蟋蟀庵便り

山野草、旅、昆虫、日常のつれづれなどに関するミニエッセイ。

雨の風情

2018年01月17日 | つれづれに

 身体の芯が融け落ちたような、頼りない儚さに包まれて時が過ぎていく。松飾りもとれたというのに、心のメルトダウン……しかし、いつまでも正月気分でいる訳にいかない。
 氷点下の酷寒のあと、一気に桜が咲き始める頃の気温になった。三日間太り続け、柄杓の柄に貫かれていた蹲踞のツララも、あっというに融け落ちて哀れな末路を迎えた。

  束の間の日差しを浴びて、たくさんのランタンを咲き拡げたソシンロウバイが艶やかに輝いたが、それも一瞬、降ってや止み止んでは降る温かい霧雨が今日も続いている。

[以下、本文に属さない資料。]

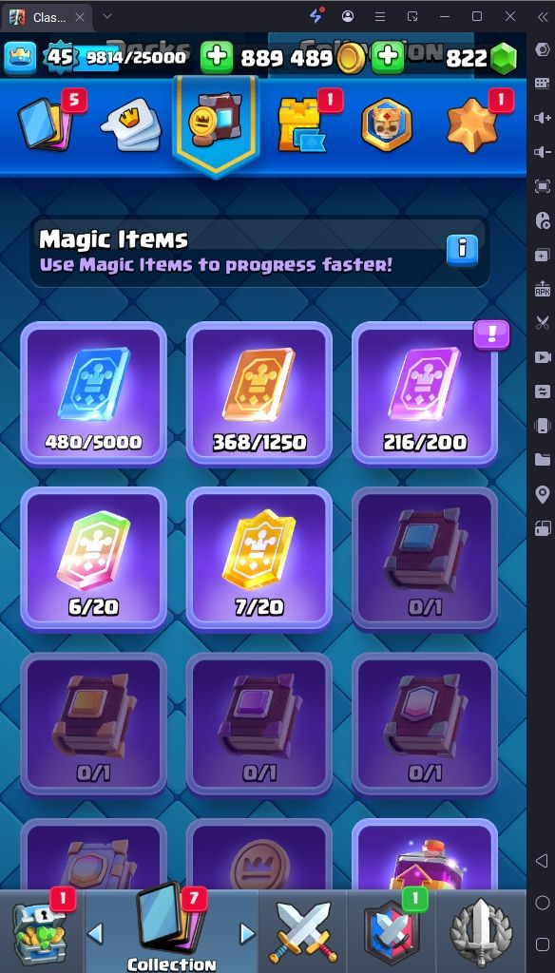Switch to the Tower Troops tab
Viewport: 555px width, 973px height.
click(x=303, y=124)
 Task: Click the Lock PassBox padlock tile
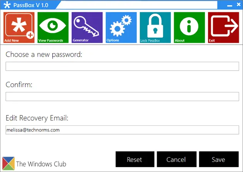(x=155, y=28)
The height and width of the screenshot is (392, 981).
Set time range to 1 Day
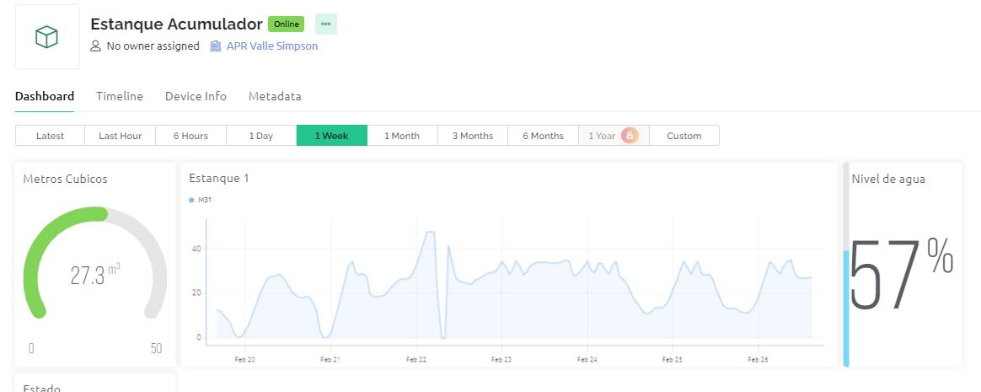[261, 136]
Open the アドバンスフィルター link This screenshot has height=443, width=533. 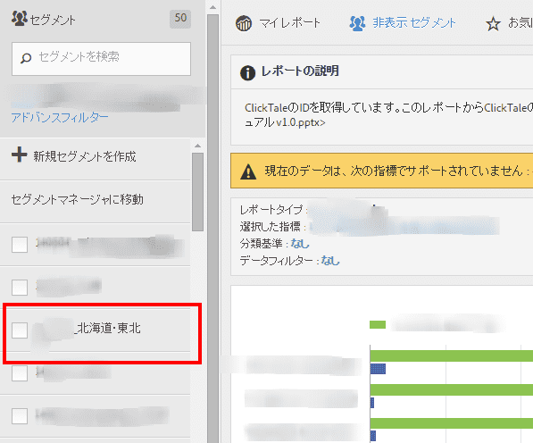pos(60,118)
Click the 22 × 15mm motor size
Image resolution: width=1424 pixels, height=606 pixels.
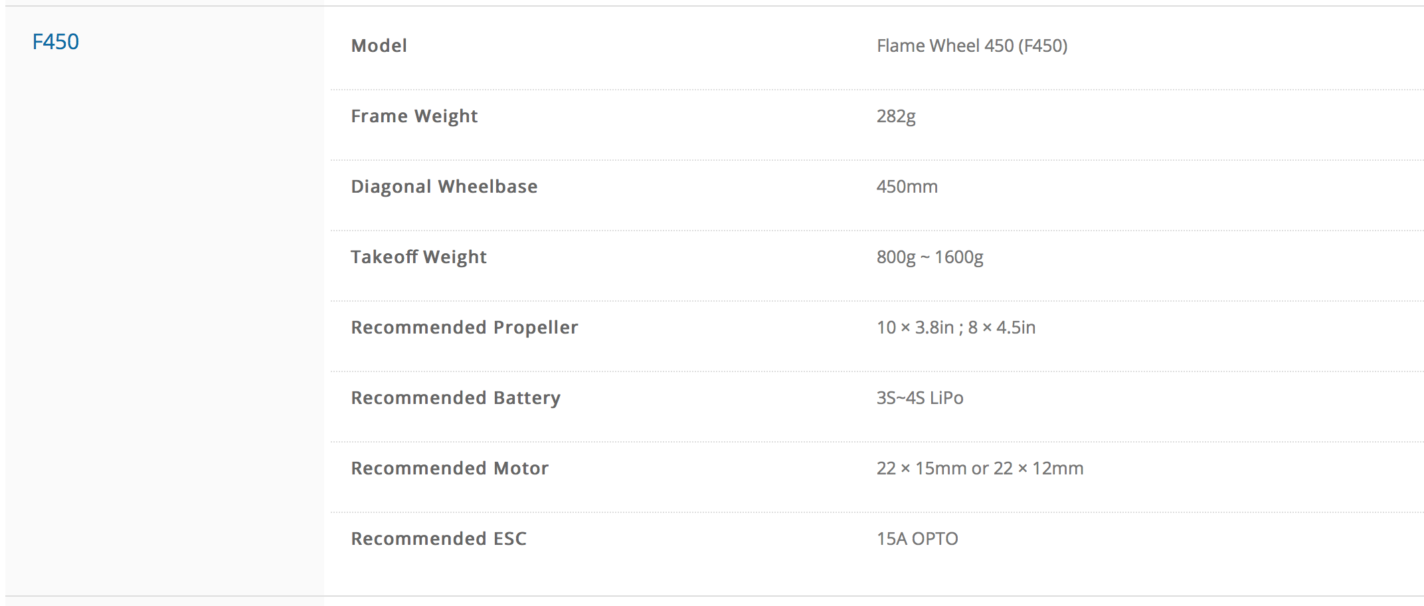click(921, 468)
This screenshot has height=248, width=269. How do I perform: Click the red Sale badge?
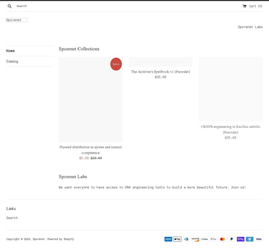(x=116, y=64)
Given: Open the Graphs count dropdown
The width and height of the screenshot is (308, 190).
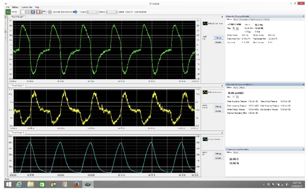Looking at the screenshot, I should (x=97, y=12).
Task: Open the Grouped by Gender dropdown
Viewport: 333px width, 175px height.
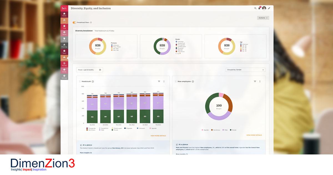Action: [x=245, y=70]
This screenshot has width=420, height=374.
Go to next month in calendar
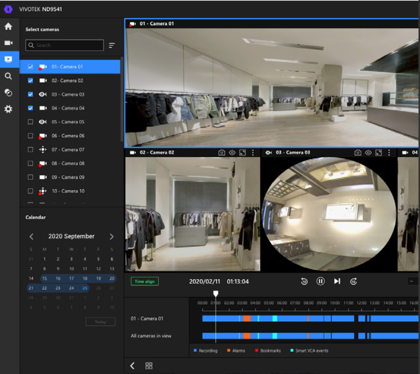pyautogui.click(x=111, y=237)
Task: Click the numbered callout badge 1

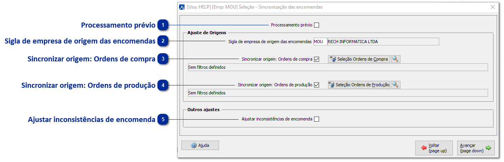Action: click(163, 25)
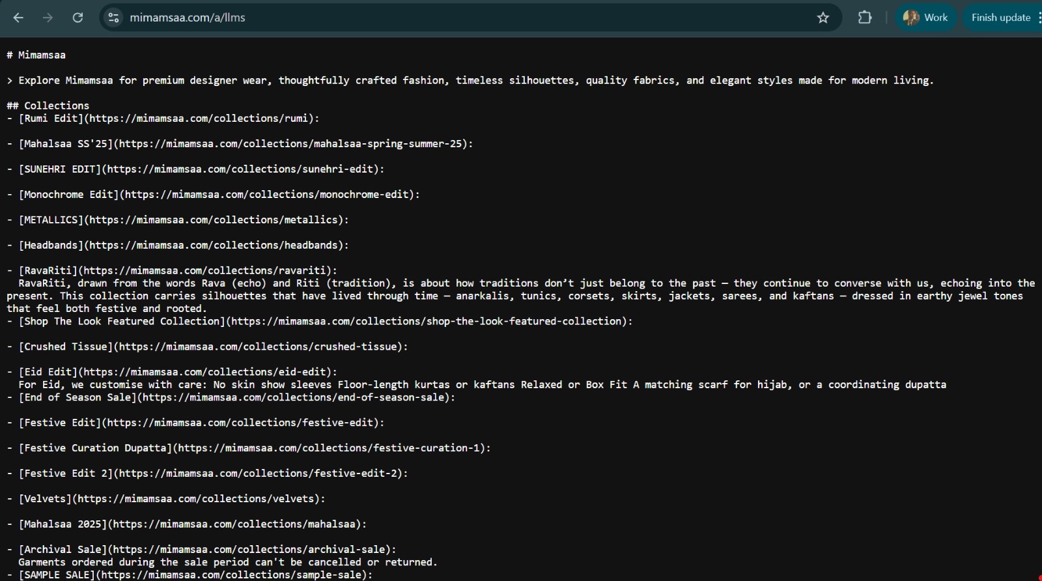This screenshot has width=1042, height=581.
Task: Open site information icon in address bar
Action: click(113, 18)

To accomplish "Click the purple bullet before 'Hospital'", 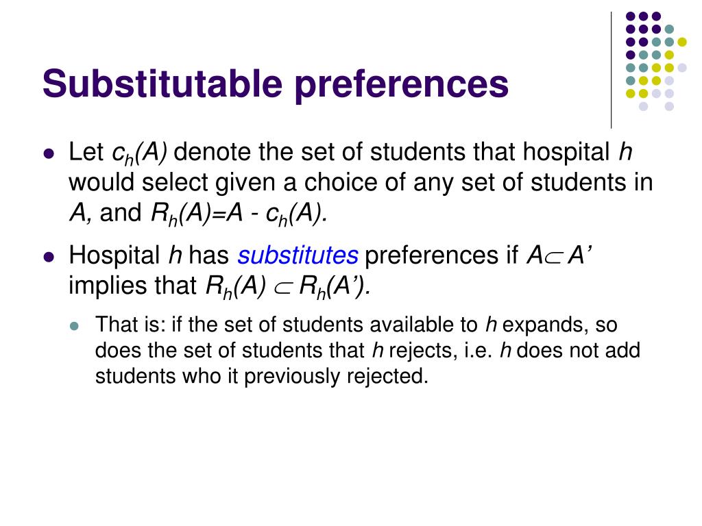I will point(49,258).
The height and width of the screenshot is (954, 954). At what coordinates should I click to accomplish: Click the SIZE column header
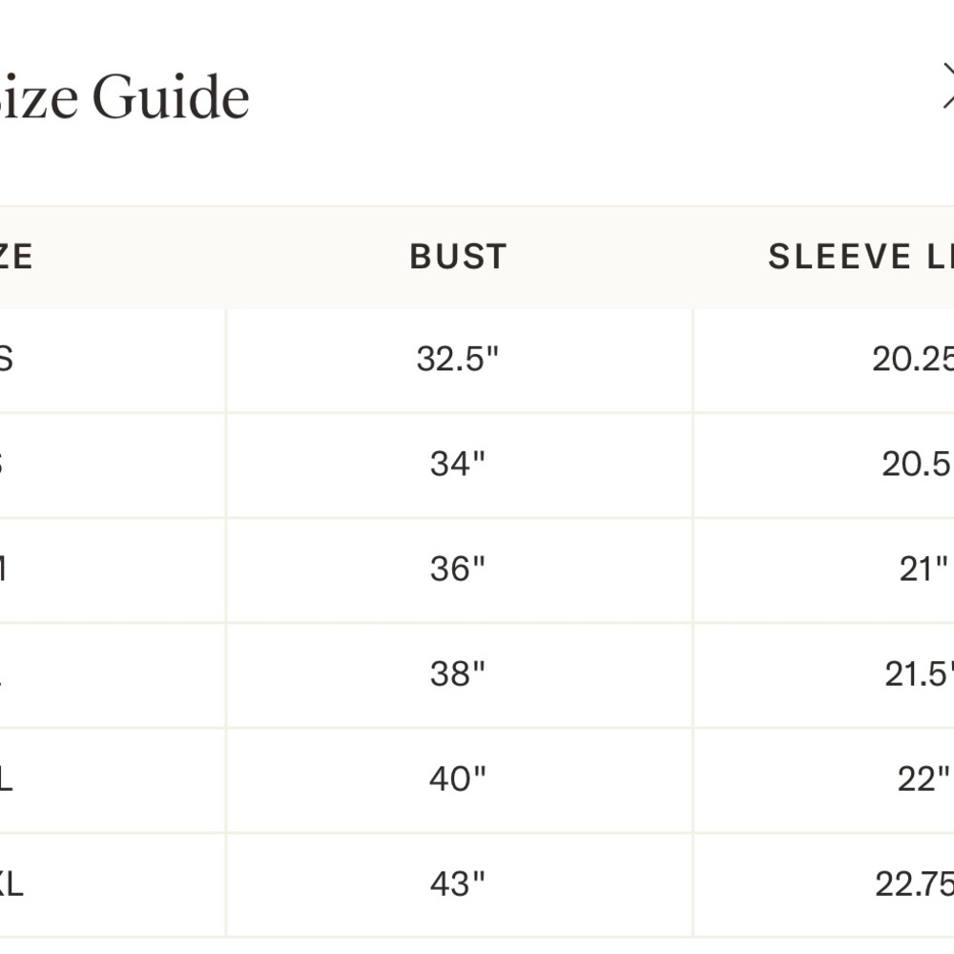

 マッサージとストレッチで股関節の痛みは落ち着き始めたが、時を同じくして痛み始めた右肩が気になって、リハビリのついでに医師の診断を仰いだ。ひどい時は箸の上げ下ろし、包丁使い、炒め物の匙、あと片付けの水洗い、掃除機掛けも、眉をしかめる状態になる。
 数年前の左肩腱板断裂修復手術、2ヶ月の入院と6ヶ月のリハビリの記憶が脳裏をよぎり、少し心もとない思いでレントゲンの結果を待った。今度は利き腕である。半年の不自由はツラい。 
 「骨は異常なし、腱板も切れてませんよ。切れていたら上腕の筋肉が下がるし、そんなに上まで腕が上がりません」
 ゴリゴリと肩関節を揉まれ、激痛に眉をしかめる。
 「此処の3本の腱が炎症を起こしてますネ。レーザーを毎日照射して、あとは塗り薬を出します。1週間ほどで落ち着くでしょう」
 やれやれ、股関節も右肩も手術せずに済みそうだ。ホッとして、鉛色の空の下を帰った。
 こうして、毎日1分間のレーザー照射、週2回リハビリ室で40分のマッサージとストレッチに通うことになった。
 重いものは持つな、歩き過ぎるな、パソコンもほどほどに……役立たずの蟋蟀庵ご隠居は、ただ今粗大ゴミ状態である。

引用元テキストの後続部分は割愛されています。